By documenting these requirements and assumptions in a metainformation file to the model itself—e.g., how to treat each input and output of the graph, and constraints on what sorts of images are intended for use with the model—it becomes easier for general-purpose tools (like DeepImageJ) to make these models executable from user-friendly tools (like ImageJ or napari).
DeepImageJ has an implicit XML schema documenting some of this metainformation. In particular, needed input image dimensions, supported tile sizes, and supported tile overlaps are specified—but also some social metadata such as who authored the model, and where to look for more information about it.

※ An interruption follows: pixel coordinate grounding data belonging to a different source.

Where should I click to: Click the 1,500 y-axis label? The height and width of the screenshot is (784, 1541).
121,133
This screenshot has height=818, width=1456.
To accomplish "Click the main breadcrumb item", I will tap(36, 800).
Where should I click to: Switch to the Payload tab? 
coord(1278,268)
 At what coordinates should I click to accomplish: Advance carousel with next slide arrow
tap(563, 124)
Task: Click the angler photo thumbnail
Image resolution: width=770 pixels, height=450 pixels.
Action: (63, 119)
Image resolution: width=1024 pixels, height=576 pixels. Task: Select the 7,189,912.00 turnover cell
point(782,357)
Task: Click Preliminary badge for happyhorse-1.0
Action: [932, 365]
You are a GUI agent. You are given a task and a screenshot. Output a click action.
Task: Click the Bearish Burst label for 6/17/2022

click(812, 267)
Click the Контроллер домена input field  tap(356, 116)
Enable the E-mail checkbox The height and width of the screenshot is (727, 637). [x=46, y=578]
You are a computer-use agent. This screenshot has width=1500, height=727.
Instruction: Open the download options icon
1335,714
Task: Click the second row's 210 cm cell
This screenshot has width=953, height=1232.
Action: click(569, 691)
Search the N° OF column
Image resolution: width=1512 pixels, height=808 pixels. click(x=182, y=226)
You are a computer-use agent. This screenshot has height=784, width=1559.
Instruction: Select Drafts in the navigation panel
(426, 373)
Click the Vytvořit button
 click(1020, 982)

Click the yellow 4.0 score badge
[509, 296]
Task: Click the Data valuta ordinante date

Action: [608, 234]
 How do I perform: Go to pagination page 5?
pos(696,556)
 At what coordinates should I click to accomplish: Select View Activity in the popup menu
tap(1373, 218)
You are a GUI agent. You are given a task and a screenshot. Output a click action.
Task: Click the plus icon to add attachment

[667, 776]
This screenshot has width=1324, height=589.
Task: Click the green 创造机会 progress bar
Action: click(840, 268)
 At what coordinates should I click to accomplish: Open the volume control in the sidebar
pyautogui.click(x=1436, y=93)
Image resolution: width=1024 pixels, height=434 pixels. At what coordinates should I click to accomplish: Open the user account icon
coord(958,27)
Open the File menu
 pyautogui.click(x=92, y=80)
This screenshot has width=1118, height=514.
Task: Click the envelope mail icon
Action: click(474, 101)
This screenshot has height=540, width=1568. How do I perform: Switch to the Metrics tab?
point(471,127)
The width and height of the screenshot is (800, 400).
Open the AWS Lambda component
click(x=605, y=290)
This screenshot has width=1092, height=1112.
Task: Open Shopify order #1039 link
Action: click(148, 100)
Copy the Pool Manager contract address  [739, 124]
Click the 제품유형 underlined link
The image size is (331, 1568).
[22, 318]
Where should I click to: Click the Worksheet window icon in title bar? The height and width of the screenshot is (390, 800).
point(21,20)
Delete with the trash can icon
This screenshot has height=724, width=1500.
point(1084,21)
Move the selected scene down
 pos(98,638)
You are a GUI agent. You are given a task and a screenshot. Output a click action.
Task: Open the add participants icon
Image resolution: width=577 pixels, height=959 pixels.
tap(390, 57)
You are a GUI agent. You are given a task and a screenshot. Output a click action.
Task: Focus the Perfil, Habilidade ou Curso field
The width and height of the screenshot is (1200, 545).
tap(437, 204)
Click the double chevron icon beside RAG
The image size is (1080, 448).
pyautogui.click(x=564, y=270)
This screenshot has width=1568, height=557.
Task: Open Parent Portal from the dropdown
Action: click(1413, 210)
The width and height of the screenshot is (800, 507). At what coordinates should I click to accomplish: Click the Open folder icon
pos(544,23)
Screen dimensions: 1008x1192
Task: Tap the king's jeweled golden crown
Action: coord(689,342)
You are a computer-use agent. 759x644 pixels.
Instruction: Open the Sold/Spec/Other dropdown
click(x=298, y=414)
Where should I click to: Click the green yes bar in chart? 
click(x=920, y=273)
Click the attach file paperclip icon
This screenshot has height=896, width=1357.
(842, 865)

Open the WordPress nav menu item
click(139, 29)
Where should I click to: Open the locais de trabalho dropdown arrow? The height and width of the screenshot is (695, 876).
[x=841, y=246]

Here is an example XML metadata file for StarDist executing via DeepImageJ
<?xml version="1.0" encoding="UTF-8" standalone="no"?> <Model> <ModelInformation> <Name>Stardist nuclei detection</Name> <Author>Martin Weigert</Author> <URL>http://csbdeep.bioimagecomputing.com/index.html</URL> <Credit>Max Planck Institute of Molecular Cell Biology and Genetics, and Center for Systems Biology Dresden, Germany</Credit> <Version>n/a</Version> <Date>2018</Date> <Reference>Uwe Schmidt, Martin Weigert, Coleman Broaddus and Gene Myers, Cell Detection with Star-Convex Polygons, Medical Image Computing and Computer Assisted Intervention (MICCAI) 2018</Reference> </ModelInformation> <ModelTest> <InputSize>320x256</InputSize> <OutputSize>320x256</OutputSize> <MemoryPeak>578.1 Mb</MemoryPeak> <Runtime> 2.4 s</Runtime> <PixelSize>1.00pixel x 1.00pixel</PixelSize> </ModelTest> <ModelCharacteristics> <ModelTag>tf.saved_model.tag_constants.SERVING</ModelTag> <SignatureDefinition>tf.saved_model.signature_constants.DEFAULT_SERVING_SIGNATURE_DEF_KEY</SignatureDefinition> <InputTensorDimensions>,-1,-1,-1,1,</InputTensorDimensions> <NumberOfInputs>1</NumberOfInputs> <InputNames0>input</InputNames0> <InputOrganization0>NHWC</InputOrganization0> <NumberOfOutputs>1</NumberOfOutputs> <OutputNames0>output</OutputNames0> <OutputOrganization0>NHWC</OutputOrganization0> <Channels>1</Channels> <FixedPatch>false</FixedPatch> <MinimumSize>64</MinimumSize> <PatchSize>128</PatchSize> <FixedPadding>true</FixedPadding> <Padding>22</Padding> <PreprocessingFile>preprocessing.txt</PreprocessingFile> <PostprocessingFile>postprocessing.txt</PostprocessingFile> <slices>1</slices> </ModelCharacteristics> </Model>
It strikes me that this sort of definition is hardly unique to DeepImageJ, and could be utilized effectively in any sort of general-purpose model execution framework for images. Does anyone active in this community know whether work is being done to define a community standard along these lines? @agoodman @jni @bcimini @AnneCarpenter @fjug @mweigert @uschmidt83 @iarganda @joshmoore
P.S. There are often also further restrictions regarding which sorts of data are valid for input given the scope of a pretrained model’s training data, such as only images from a particular microscope, within certain intensity ranges, etc. Not all of these restrictions can be easily documented in a technical way. While I am interested in how to deal with that thorny issue, in this topic I am merely wondering whether there is any standard whatsoever for those elements which can be documented.